Year One

If you’re of a certain age, you probably can’t help feeling a certain respect and affection for Harold Ramis. He co-wrote Animal House and Stripes. He directed Groundhog Day and the sadly underappreciated Multiplicity. He was one of the Ghostbusters, for Christ’s sake. For my generation, at least, he’s a great American hero of comedy. So it gives me no pleasure to report that Ramis’ new film, Year One, is a laughless dud. When Ramis went home every night from filming, did he honestly think he’d shot anything funny? Even the end-credits bloopers are weak.

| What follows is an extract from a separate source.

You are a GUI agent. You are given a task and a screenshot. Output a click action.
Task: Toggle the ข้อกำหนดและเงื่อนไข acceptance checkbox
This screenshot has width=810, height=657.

Year One is a rambling saga, shaggy by design, about two oafish villagers, Zed (Jack Black) and Oh (Michael Cera). They get in all kinds of allegedly riotous adventures, though their main focus is on getting fed and getting laid. The script (by Ramis, Gene Stupnitsky and Lee Eisenberg — the latter two are veterans of NBC’s The Office) makes casual hash of history; it begins in hunter-gatherer times, then progresses through Biblical times. That isn’t the problem. The problem is that the situations Zed and Oh shamble in and out of are tired beyond belief. Even the Cain-and-Abel shtick has been done better and funnier by Alan Moore and Neil Gaiman in comic books that weren’t even primarily comedic.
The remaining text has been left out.